• READING TEXT:
Comparison­s are made with the Eighties, but things were different back then. The hardleft activism of Militant or the National Union of Miners was extreme and dangerous, but fundamenta­lly economic and rooted in class. Labour’s ruling soft-left was a mix of middle-class intellectu­als and working-class socialists drawn from the trades-union movement, reflected in the leadership­s of Michael Foot and Neil Kinnock. And the party as a whole was balanced between idealism and pragmatism, with victory largely going to the latter thanks to those level-headed men and women who had been shaped by the Second World War. It was the unions who often broke the Left: it was veterans like Denis Healey, a former Army major and Oxford double-first, who defeated Tony Benn. Mr Benn, a friend and hero to Jeremy Corbyn, shared that generation­al experience and had himself served in the RAF.

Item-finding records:
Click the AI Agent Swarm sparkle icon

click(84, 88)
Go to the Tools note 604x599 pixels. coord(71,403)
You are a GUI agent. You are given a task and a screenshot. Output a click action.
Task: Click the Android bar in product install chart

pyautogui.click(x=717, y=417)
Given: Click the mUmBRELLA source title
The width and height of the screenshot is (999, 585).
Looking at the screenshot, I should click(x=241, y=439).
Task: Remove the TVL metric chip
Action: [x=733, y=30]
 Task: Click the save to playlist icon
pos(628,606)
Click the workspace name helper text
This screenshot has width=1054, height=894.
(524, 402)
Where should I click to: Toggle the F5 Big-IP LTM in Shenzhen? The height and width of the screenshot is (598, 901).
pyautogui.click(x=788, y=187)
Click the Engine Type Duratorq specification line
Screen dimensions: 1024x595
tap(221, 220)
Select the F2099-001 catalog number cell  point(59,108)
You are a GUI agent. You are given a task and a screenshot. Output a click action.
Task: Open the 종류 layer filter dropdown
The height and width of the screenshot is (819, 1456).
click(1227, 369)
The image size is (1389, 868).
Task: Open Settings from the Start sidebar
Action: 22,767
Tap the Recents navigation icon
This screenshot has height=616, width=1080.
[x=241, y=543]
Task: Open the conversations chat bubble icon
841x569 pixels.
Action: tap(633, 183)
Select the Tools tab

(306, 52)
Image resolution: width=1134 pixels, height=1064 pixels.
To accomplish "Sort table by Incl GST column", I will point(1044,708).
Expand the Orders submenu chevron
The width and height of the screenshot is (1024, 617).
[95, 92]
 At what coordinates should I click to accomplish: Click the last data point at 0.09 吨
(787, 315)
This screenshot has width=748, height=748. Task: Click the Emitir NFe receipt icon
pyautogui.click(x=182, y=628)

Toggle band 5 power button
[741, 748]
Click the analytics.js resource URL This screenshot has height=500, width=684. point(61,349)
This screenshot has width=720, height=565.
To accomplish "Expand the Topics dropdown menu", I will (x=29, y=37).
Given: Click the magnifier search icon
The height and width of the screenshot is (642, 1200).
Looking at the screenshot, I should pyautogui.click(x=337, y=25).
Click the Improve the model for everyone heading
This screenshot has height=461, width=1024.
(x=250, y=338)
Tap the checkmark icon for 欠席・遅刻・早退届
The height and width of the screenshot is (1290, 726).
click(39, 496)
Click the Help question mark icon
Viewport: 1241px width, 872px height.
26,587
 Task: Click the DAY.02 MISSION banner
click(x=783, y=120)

• TASKS TO CARRY OUT:
#1 Reproduce the passage on Labour politics word for word, everything from "Comparison­s are made" down to "in the RAF.".
#2 Answer these questions from the passage on Labour politics:
(a) Whose leaderships reflected the makeup of Labour's ruling soft-left?
(b) What rank had Denis Healey held in the Army?
(c) In which service had Tony Benn served?

• ANSWERS BY TASK:
#1
Comparison­s are made with the Eighties, but things were different back then. The hardleft activism of Militant or the National Union of Miners was extreme and dangerous, but fundamenta­lly economic and rooted in class. Labour’s ruling soft-left was a mix of middle-class intellectu­als and working-class socialists drawn from the trades-union movement, reflected in the leadership­s of Michael Foot and Neil Kinnock. And the party as a whole was balanced between idealism and pragmatism, with victory largely going to the latter thanks to those level-headed men and women who had been shaped by the Second World War. It was the unions who often broke the Left: it was veterans like Denis Healey, a former Army major and Oxford double-first, who defeated Tony Benn. Mr Benn, a friend and hero to Jeremy Corbyn, shared that generation­al experience and had himself served in the RAF.

#2
(a) Michael Foot and Neil Kinnock.
(b) Major.
(c) The RAF.